Helmuth Thielicke begründete die Mission im Abendmahl, denn das Abendmahl stärke zum Aufbruch und die Mission habe teil an der Niedrigkeit des dienenden und leidenden Handelns Christi. Für Thielicke bildete der Dialog lediglich den Anfang der Mission: Im Dialog können die Christen Anknüpfungspunkte in Kultur und Religion des Gegenübers finden. Die angemessene Weise der Mission sei das Erzählen. Dann aber sprenge die Macht Gottes den religiösen Rahmen von innen heraus. Die Fremden werden Christen.
Jürgen Moltmann hingegen sah die Mission im Auferstehungsgeschehen begründet. Dort habe die Offenbarung stattgefunden. Wie für Thielicke folgt für ihn aus der Solidarität mit dem Gekreuzigten die Solidarität mit den Armen und Elenden. Der Fremde wird dadurch zu einem Bestandteil christlicher Existenz. Mission kann quantitativ (Bekehrung, Taufe, Gemeindegründung) und qualitativ (Veränderung der Lebensatmosphäre zwischen Angehörigen verschiedener Religionen) erfolgen. Medium der qualitativen Mission ist der Dialog. Es gehe darum, andere zu "infizieren", um danach gemeinsam mit ihnen handeln zu können.
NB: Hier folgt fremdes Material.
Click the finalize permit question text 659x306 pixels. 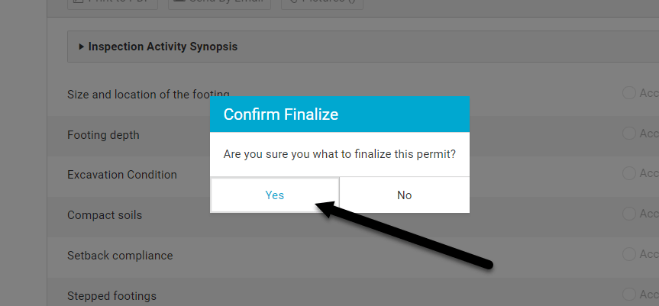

Den meisten Ansätzen aus den letzten Jahrzehnten des 20. Jahrhunderts ist die sozialethische Ausrichtung von Mission gemein. Das gute Leben für alle Menschen und die gesamte Schöpfung sind zum Ziel der Mission geworden. Die Missionierung Andersgläubiger ist darüber in den Hintergrund getreten, wenn auch nicht aufgegeben.